En opinión de Washington, no hay duda de que cada vez que Pakistán firma un acuerdo con los combatientes existe peligro para EE UU. El cálculo fundamental para los responsables estadounidenses es si las ventajas tácticas de las negociaciones de Islamabad, combinadas con el deseo de la Administración Bush por empezar con buen pie en sus relaciones con los nuevos dirigentes civiles del país, pesan más que los riesgos para los intereses de seguridad de EE UU. Por ahora, ese riesgo todavía merece la pena, aunque por poco.

Como es natural, hay unos límites que Washington no debe permitir cruzar a Islamabad. Sobre todo, no puede dejar que un acuerdo imperfecto obstaculice la oportunidad de detener o eliminar a los máximos jefes de Al Qaeda que han encontrado refugio en el terreno escarpado de la frontera afgano-paquistaní. Por lo demás, Estados Unidos tendrá que juzgar sobre la marcha –a lo largo de semanas y, quizás, de meses– si el acuerdo contribuye directamente a un aumento inaceptable de ataques al otro lado de la frontera, en Afganistán, o si la distracción le impide al Gobierno hacer respetar las condiciones que hacían que el pacto fuera beneficioso desde el punto de vista táctico.

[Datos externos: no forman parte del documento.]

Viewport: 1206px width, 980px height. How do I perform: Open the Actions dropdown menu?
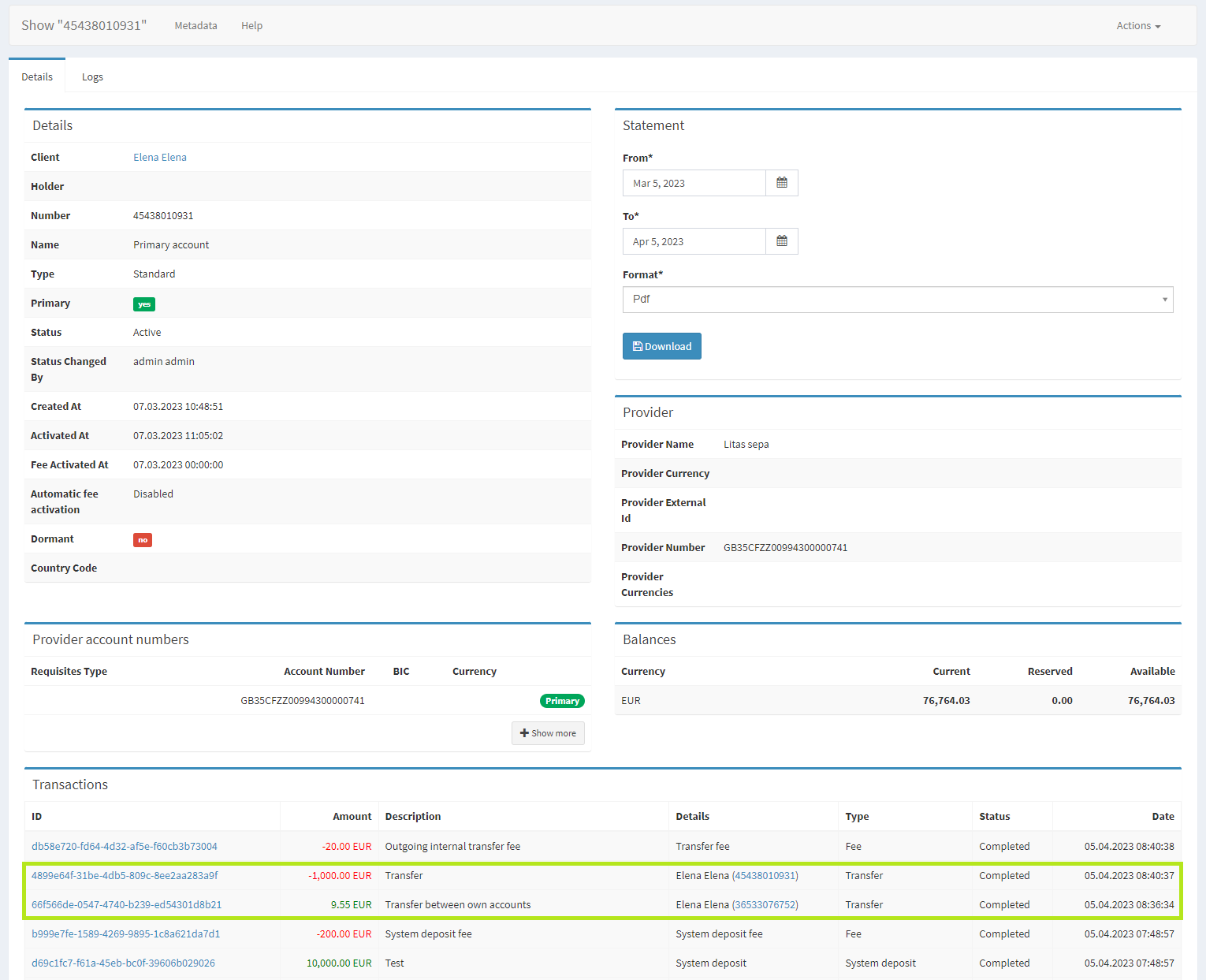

Washington no debe esperar sentado a ver cómo evoluciona este acuerdo ni ningún otro. Debe vigilar de cerca la evolución de los acontecimientos, empezar a coordinarse con Islamabad ante la posibilidad de que fracase y centrarse en ofrecer apoyo y proporcionar información para las operaciones paquistaníes de castigo contra los militantes y terroristas del sur de Waziristán. Asimismo tiene que entablar una discusión detallada sobre el próximo acuerdo con los líderes militares y civiles de Islamabad, que debería incluir unas disposiciones claras sobre los atentados al otro lado de la frontera, en Afganistán, y exigir a los líderes tribales que presenten un aval importante –en forma de propiedades inmobiliarias o dinero–  como muestra de que su intención es seria.

Dado que Pakistán no dispone de una solución puramente militar a los problemas de seguridad de las áreas tribales, si hay algo más seguro que el fracaso de este último acuerdo es que Islamabad volverá a negociar. Washington necesita ser consciente de ese hecho y de que no tiene por qué estar en la habitación para tener un sitio en la mesa.